### Data provided

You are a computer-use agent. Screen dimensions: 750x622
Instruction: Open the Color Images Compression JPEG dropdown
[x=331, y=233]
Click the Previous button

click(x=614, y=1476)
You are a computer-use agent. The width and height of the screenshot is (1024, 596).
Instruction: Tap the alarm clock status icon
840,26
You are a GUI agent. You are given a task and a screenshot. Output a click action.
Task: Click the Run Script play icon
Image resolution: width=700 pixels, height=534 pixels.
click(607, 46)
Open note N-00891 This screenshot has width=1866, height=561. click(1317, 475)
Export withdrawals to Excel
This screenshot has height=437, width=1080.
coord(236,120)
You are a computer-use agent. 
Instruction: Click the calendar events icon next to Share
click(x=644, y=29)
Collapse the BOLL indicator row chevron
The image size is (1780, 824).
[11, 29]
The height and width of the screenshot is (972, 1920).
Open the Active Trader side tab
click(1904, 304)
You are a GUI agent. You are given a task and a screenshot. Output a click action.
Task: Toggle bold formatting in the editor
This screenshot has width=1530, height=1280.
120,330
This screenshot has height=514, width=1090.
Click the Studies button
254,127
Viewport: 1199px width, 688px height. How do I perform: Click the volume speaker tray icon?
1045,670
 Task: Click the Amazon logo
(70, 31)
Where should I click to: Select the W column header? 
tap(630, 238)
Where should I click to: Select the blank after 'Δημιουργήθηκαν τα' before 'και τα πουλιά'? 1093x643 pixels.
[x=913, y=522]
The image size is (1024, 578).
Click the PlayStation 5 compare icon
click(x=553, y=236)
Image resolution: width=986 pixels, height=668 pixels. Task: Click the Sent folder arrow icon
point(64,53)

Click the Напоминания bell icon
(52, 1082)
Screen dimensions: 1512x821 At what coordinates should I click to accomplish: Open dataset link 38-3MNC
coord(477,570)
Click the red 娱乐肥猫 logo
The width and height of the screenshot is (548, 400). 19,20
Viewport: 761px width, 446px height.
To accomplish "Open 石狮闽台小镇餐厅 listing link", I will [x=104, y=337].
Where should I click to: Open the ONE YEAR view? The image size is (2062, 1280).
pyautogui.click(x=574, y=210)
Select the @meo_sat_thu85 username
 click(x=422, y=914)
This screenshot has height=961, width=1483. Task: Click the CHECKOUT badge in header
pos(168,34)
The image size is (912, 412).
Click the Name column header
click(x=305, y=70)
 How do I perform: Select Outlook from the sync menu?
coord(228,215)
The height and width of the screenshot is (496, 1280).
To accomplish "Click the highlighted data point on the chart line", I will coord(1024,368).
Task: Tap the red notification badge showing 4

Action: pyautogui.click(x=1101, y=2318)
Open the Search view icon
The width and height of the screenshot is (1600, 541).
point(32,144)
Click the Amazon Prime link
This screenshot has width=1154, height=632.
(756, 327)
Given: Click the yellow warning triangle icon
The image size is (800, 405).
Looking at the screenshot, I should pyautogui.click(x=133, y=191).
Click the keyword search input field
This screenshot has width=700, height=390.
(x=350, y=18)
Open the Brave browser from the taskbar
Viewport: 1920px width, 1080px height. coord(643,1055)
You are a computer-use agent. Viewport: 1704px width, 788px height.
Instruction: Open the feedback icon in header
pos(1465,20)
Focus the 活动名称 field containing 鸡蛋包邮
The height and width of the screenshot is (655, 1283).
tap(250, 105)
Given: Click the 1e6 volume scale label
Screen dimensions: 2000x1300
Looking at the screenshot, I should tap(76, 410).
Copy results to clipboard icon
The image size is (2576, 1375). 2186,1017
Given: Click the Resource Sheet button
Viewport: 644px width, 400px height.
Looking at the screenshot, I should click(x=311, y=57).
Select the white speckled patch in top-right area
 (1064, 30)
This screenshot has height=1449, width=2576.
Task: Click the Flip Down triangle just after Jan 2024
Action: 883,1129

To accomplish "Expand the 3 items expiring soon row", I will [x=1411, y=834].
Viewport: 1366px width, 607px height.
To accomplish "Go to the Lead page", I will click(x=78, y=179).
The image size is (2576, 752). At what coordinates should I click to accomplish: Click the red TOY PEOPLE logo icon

######

● Task instructions
Take the records from the start through the line containing "click(607, 46)", replace "Instruction" with "Command" wherever it appears, and write out those lines with everything else unchanged.

● Final answer
You are a computer-use agent. Screen dimensions: 750x622
Command: Open the Color Images Compression JPEG dropdown
[x=331, y=233]
Click the Previous button

click(x=614, y=1476)
You are a computer-use agent. The width and height of the screenshot is (1024, 596).
Command: Tap the alarm clock status icon
840,26
You are a GUI agent. You are given a task and a screenshot. Output a click action.
Task: Click the Run Script play icon
Image resolution: width=700 pixels, height=534 pixels.
click(607, 46)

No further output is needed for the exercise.